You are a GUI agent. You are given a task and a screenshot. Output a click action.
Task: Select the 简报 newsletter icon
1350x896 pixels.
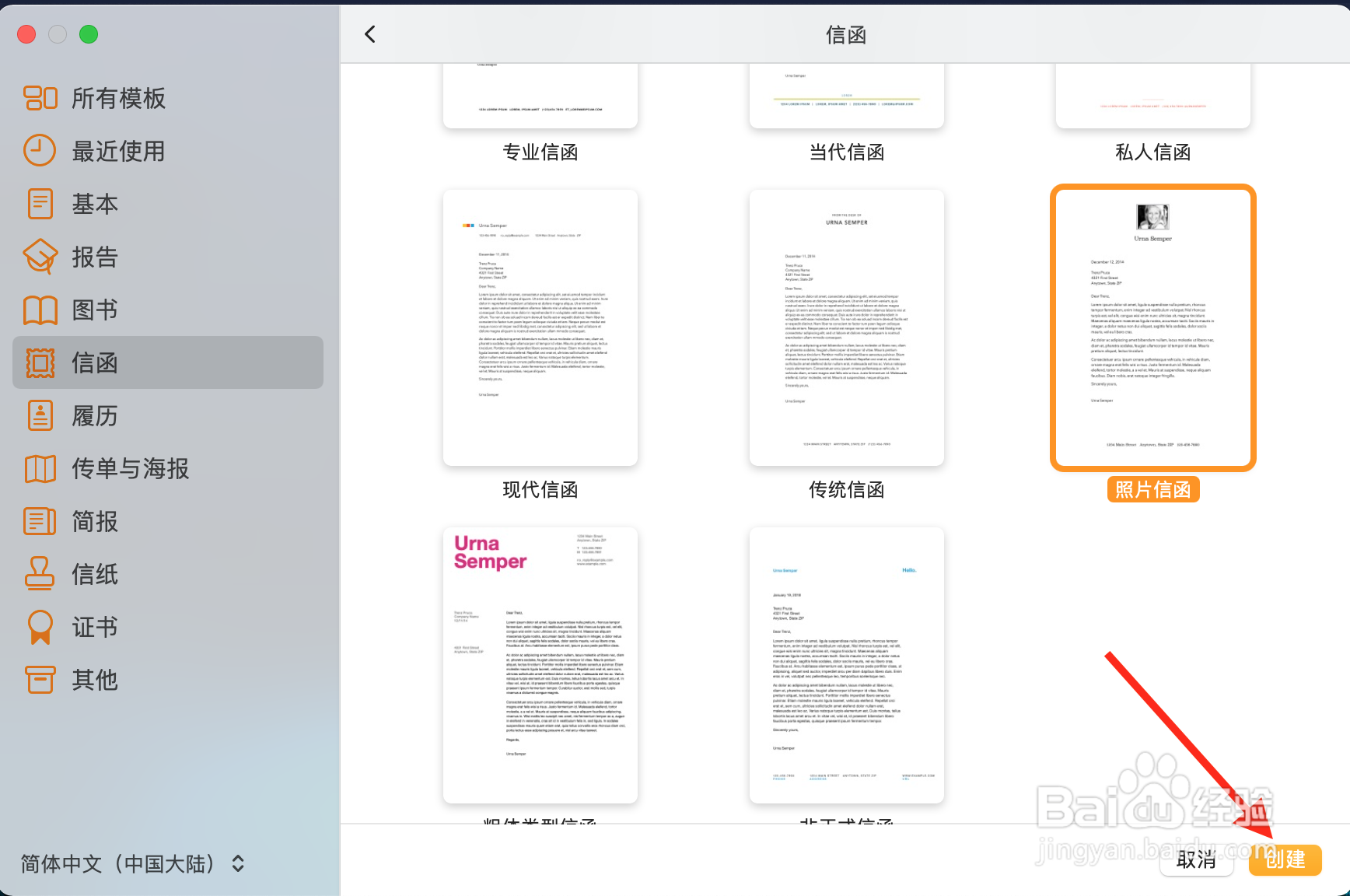pos(40,522)
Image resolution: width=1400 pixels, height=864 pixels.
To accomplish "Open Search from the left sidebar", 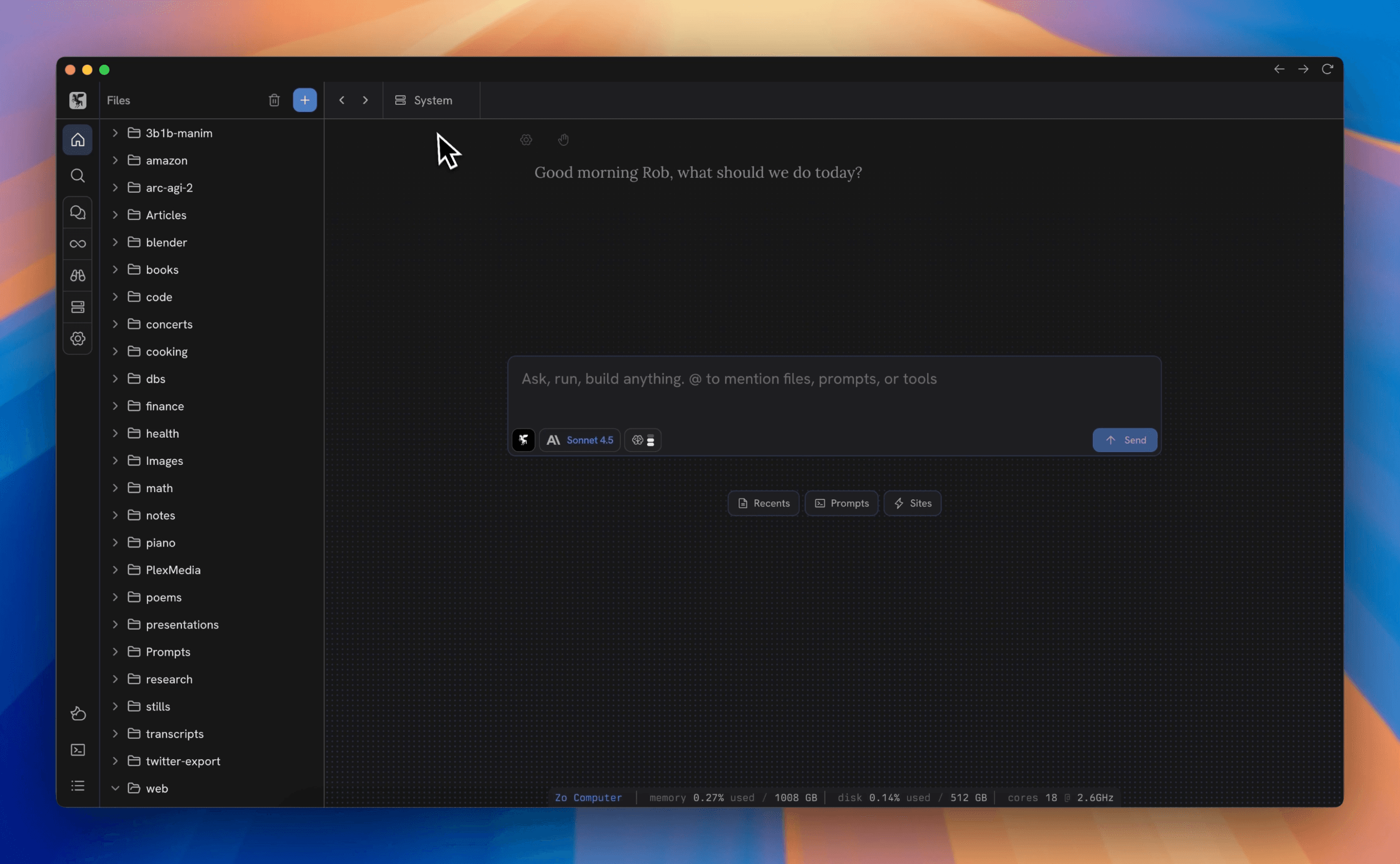I will pos(78,176).
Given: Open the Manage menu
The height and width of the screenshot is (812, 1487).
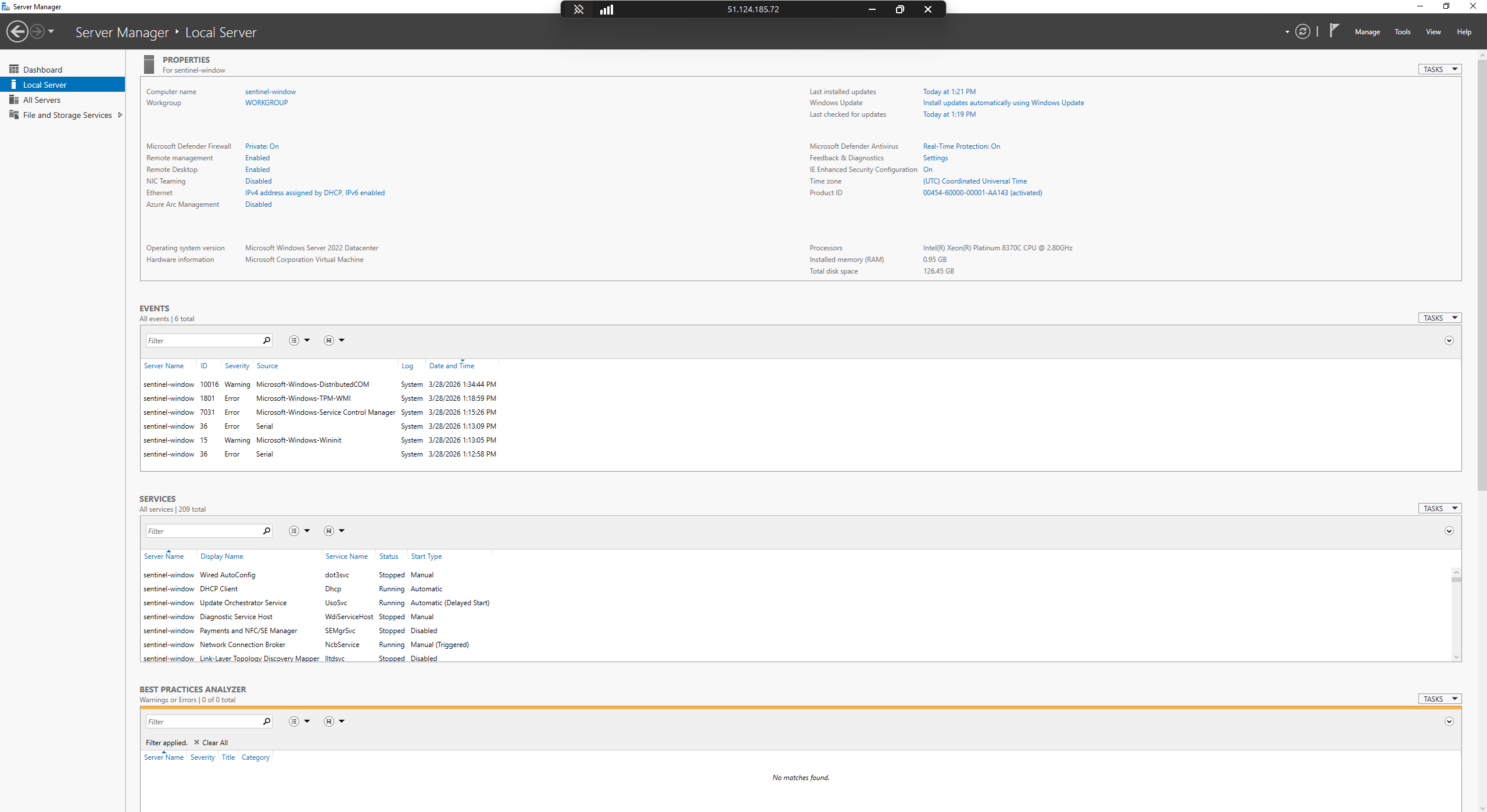Looking at the screenshot, I should tap(1367, 32).
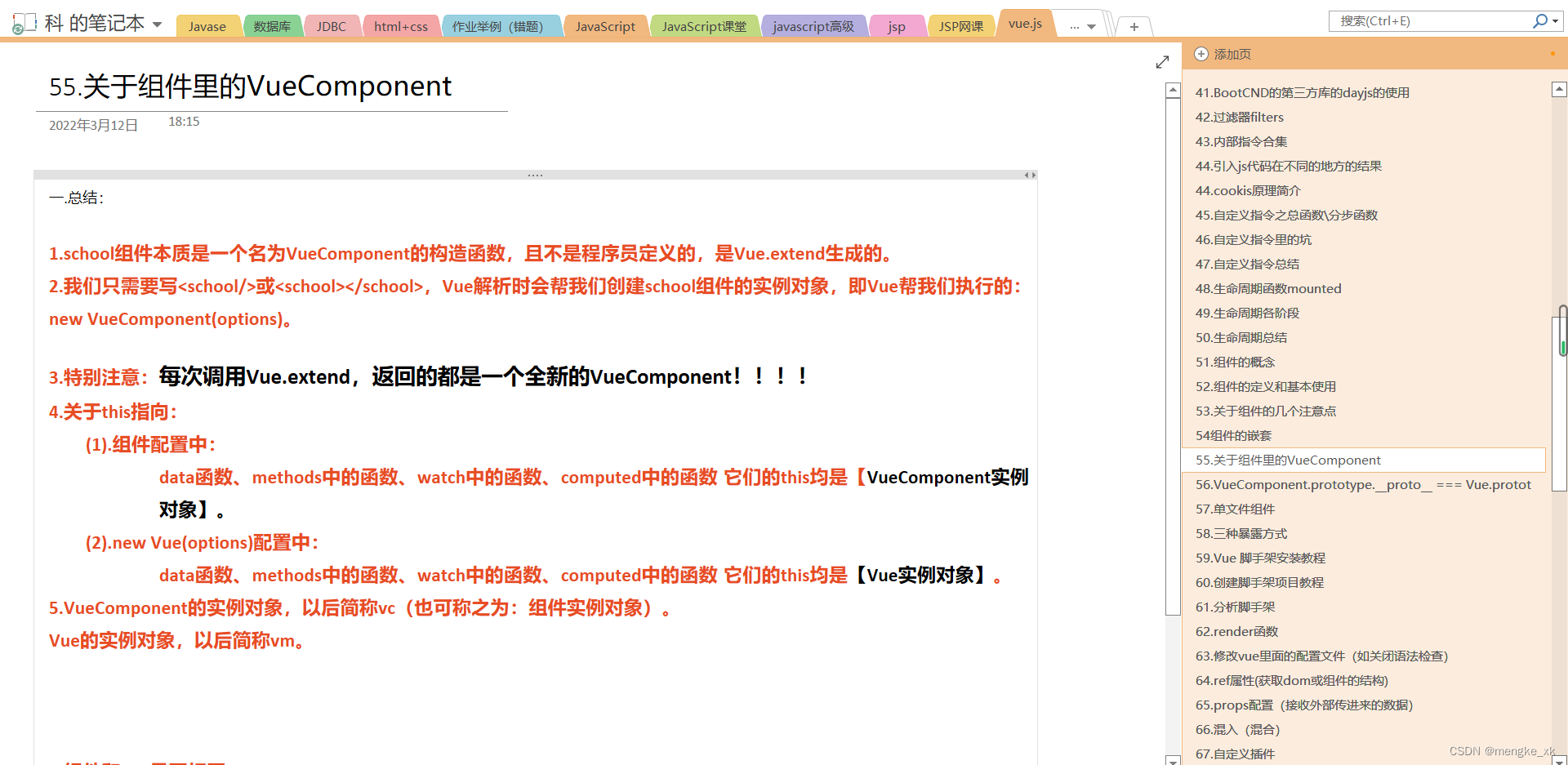The image size is (1568, 765).
Task: Click the circled plus icon beside 添加页
Action: (x=1201, y=54)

________________

TASK OBJECTIVE
Write out exactly the lines from the one containing "The height and" through the end of the records above, both included, leaving all pictures out.

TASK RESULT
The height and width of the screenshot is (812, 1487).
Looking at the screenshot, I should tap(1367, 32).
The image size is (1568, 765).
Task: Click the circled plus icon beside 添加页
Action: (x=1201, y=54)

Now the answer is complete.